Une délégation de la Présidence de la République, conduite par le chargé des missions du Chef de l’État dans la Grande Orientale, le Dr Didier Baituapala, a effectué ce vendredi 8 mai 2026 une visite d’inspection sur le chantier de construction de la future université moderne de Kisangani.
Accompagnée du recteur de l’Université de Kisangani et du secrétaire général académique, la délégation s’est rendue sur le site du projet afin de s’imprégner de l’état d’avancement des travaux exécutés par une entreprise indienne en charge de la réalisation de cette infrastructure universitaire de grande envergure.

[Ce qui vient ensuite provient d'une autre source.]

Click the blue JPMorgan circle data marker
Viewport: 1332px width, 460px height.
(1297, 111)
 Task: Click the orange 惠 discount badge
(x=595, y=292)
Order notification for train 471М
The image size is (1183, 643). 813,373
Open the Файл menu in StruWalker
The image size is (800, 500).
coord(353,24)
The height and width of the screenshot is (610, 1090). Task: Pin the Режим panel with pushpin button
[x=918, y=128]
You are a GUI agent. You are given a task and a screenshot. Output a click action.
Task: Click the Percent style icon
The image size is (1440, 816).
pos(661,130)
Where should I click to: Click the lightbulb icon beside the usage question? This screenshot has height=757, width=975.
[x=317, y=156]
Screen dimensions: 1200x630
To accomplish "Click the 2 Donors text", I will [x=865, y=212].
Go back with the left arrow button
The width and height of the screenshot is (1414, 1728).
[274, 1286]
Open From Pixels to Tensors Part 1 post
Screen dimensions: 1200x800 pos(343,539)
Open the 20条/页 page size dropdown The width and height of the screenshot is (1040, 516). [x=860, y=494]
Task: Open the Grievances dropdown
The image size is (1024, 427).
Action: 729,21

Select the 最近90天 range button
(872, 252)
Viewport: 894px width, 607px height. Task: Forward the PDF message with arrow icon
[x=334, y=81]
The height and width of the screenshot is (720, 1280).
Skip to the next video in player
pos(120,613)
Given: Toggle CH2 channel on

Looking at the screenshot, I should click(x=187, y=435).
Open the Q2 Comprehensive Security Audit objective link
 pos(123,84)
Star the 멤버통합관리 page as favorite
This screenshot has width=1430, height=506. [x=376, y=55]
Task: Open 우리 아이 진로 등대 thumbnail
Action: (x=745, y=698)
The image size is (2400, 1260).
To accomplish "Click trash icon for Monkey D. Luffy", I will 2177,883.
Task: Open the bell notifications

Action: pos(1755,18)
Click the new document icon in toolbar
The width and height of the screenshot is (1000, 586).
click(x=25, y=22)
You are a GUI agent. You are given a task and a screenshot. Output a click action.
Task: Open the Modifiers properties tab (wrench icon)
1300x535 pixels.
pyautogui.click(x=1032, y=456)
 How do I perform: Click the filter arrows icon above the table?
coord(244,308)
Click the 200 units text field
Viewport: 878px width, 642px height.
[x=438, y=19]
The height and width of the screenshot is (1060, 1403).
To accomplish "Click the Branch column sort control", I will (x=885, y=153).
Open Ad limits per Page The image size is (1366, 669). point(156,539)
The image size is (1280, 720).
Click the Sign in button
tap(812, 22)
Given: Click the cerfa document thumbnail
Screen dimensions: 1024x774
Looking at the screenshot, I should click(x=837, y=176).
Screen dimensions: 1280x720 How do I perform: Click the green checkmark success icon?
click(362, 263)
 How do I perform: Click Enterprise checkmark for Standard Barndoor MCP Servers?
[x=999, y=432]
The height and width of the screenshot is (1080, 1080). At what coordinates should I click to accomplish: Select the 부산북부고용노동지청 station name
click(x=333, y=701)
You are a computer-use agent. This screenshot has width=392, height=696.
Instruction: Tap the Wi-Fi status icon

Au cours de cette visite, les responsables techniques de l’entreprise ont présenté aux membres de la délégation les différentes étapes déjà amorcées. Selon le porte-parole de l’entreprise, les travaux se trouvent encore à leur phase initiale, marquée notamment par l’installation de la base vie, la construction de l’entrepôt ainsi que l’excavation du terrain destiné à accueillir les homes des étudiants.
Cinq résidences universitaires sont prévues dans le cadre de ce projet, dont deux réservées aux étudiantes. Chaque bâtiment aura une capacité d’accueil de 200 pensionnaires, soit un total de 1.000 étudiants qui pourront être hébergés dans ce futur complexe universitaire.
La délégation présidentielle a également visité les espaces où seront érigés les auditoires, l’amphithéâtre, les bâtiments administratifs, les laboratoires ainsi que la cafétéria. D’après les projections communiquées par les responsables du chantier, la livraison complète des travaux est attendue pour l’année 2028.

Au-delà du chantier de construction, la mission s’est aussi intéressée à une autre préoccupation majeure de l’Université de Kisangani : la menace grandissante des érosions qui fragilisent plusieurs infrastructures du campus.
Le recteur de l’établissement, le professeur Mathieu Kirongozi Bometa, a conduit les membres de la délégation sur plusieurs sites à risque, notamment derrière le home Wagenya, du côté de l’École d’hôtellerie et de tourisme, ainsi qu’à proximité du bâtiment abritant le Centre Monaco.
Face à l’ampleur des dégâts observés et aux risques qui pèsent sur les infrastructures universitaires, la délégation de la Présidence a reconnu le caractère préoccupant de la situation. Elle a promis de transmettre un rapport détaillé à la hiérarchie afin qu’une intervention rapide puisse être envisagée.